My first encounter with virtual reality took place over ten years ago while attending a cricket match with my old man. An extremely heavy headset, in the shape of cricket helmet, was plonked on my head, and a cricket bat, exuding numerous wires, was placed forcefully into my clutching hands. It was an incredibly stimulating experience for a young boy, but the volume of equipment required as well as its sheer unwieldiness suggested that virtual reality would just be a gimmick limited to sporting grounds and the playrooms of Russian billionaires.


Google Cardboard is leading the way in bringing virtual reality to your smartphone. Credits: TED Youth
Google Cardboard is leading the way in bringing virtual reality to your smartphone. Credits: TED Youth


Much to the delight of my younger self, 2015 has seen the comeback of ‘VR’ with brain busting products becoming a reality (ahem!). Naturally, the gaming community has been the predominant target with top-end tech-heavy products such as Facebook’s Oculus Rift, Sony’s Project Morpheus and HTC’s Vive hitting the market in 2016, while Google’s comparatively archaic ‘Cardboard’ is tailored for a simpler Smartphone-based entertainment experience. Slowly however, it is becoming not just the play thing of gaming nerds, but journalism too is being swept up in the simulated wave of VR hysteria.



Virtual Reality, as is implicit in the name, places the user within a recreated reality removed from the current context in which they are situated. VR in journalism does this through the use of 360-degree cameras allowing the user to experience news ‘from the inside’ according to their own narrative.


Coinciding with their release of their VR news app, the New York Times recently sent out Google Cardboard headsets to their 1 million subscribers, so that their readers could immerse themselves within the story of The Displaced – the NYT’s inaugural VR feature on the plight of European refugees. They are not the first to attempt to break into this new reality. They have been joined at the digital forefront by the Associated Press who in association with RYOT have entered the VR news market through a series of films due to be released over the coming months:




In an interview with Charlie Rose, Dean Banquet, the executive editor of the NYT, succinctly described why there is so much hype surrounding VR in journalism. He said, ‘It’s a different way of telling a story… it’s a dramatic visual form of story-telling that makes you feel as if you’re in the middle of the field’.


This marks a new epoch in news consumption. Old-school mediums such as newspapers and television simply required the consumer to absorb information from the confines of their armchair in their own living room in their own house – far removed from where the ‘real action’ of news takes place. Even the advent of smartphones, and the new ease of information, has done little to change this relationship. And that’s why VR has so much potential – it has the ability to make the viewer feel as though they are part of the story, removing the passivity of the one-way relationship between the news outlet and the consumer. Banquet used the example of the NYT’s refugee story to highlight this point, “in the case of the three migrant children, it makes you feel like you’re walking among them – like you could actually reach out and touch them”.

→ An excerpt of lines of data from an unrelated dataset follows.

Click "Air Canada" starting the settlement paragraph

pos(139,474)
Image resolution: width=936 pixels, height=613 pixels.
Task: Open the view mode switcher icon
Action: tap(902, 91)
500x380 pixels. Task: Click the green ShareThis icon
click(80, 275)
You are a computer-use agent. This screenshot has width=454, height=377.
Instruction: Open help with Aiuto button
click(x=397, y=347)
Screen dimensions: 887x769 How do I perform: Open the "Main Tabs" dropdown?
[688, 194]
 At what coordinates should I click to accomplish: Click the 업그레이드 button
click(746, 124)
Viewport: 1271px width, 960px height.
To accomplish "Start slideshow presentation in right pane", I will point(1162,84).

But herein lies the very danger of adopting VR as a medium to broadcast the news: it ironically lacks reality. The techniques required to create such an immersive experience have the potential to distort the story and misinform the public. As Robert Kaiser, former managing editor of The Washington Post, stressed, the process of creating a VR news product is vulnerable to the ‘tricks and deceptions of photographers/cameramen’ for the purposes of creating a coherent narrative. In essence, this argument proposes that creating a VR news product could be tantamount to outright lying to the audience.

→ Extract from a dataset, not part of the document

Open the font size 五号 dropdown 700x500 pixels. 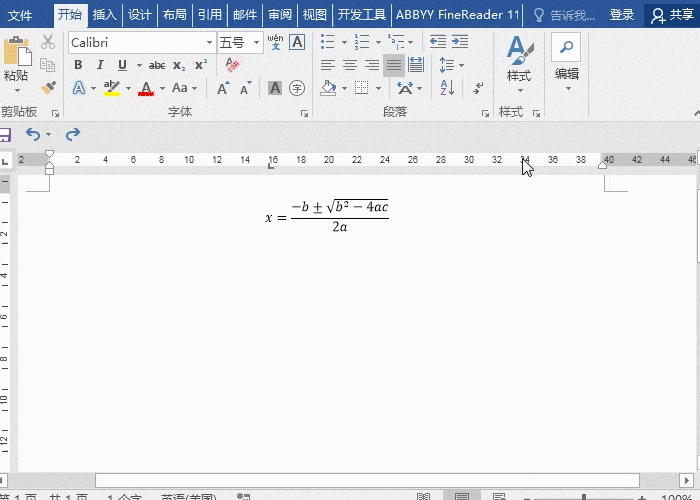[x=257, y=43]
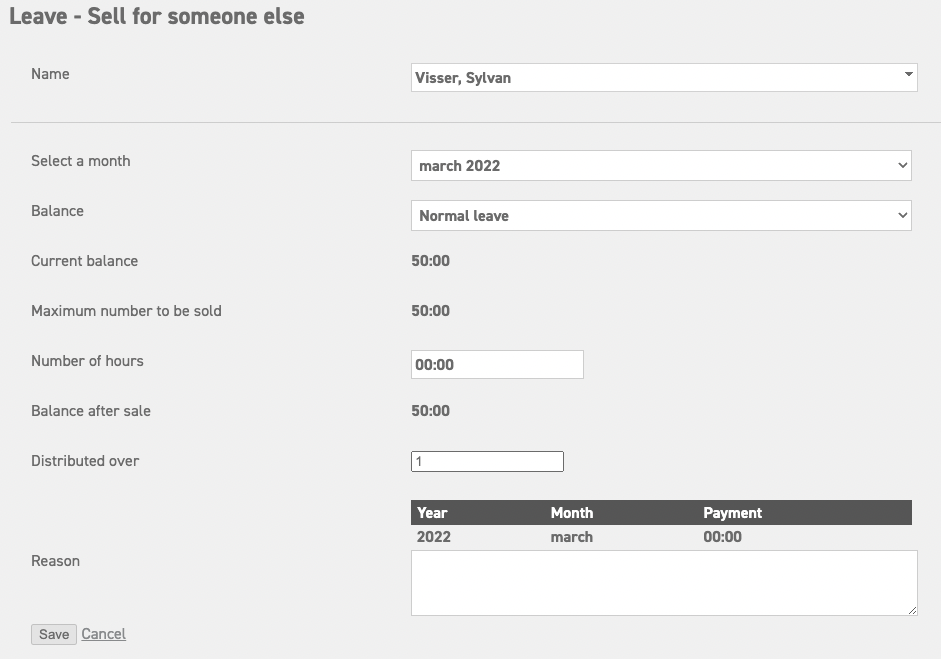Click the Payment column header
This screenshot has height=659, width=941.
pos(732,512)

At present, virtual reality in journalism has largely been confined to the telling of human interest ‘stories’, such as those of migrants, or fictional sponsored advertisements featuring the latest mini. But as the idea of turning the pages of a newspaper falls further into our distant memories and as we enter an era of ever-greater media abundance and competitiveness, it surely will not be long until VR blurs the lines between hard news and entertainment in the quest for ‘clicks’. Can you imagine walking through a recreation of the Paris terror attacks? Or fighting alongside the Free Syrian Army? Or frantically trying to escape from a tsunami?


One commentator also noted how in particularly controversial and complex news stories, such as the killing of Michael Brown, VR could easily distort the way people feel on a given issue. In the implementation of this new and exciting technology, journalism must therefore not abandon its ethics and it must endeavour to reach higher levels of transparency than ever before.


Virtual Reality is just one of the myriad ways in which journalism is trying to stay relevant in an increasingly competitive and information-thirsty world. Yet in a world still carved out along borders and with national populations largely ill-informed about those things ‘foreign’, the ability to drop consumers in ‘another world’ is perhaps the most exciting news development since the town crier. Indeed I can feel my pulse quickening at the very thought.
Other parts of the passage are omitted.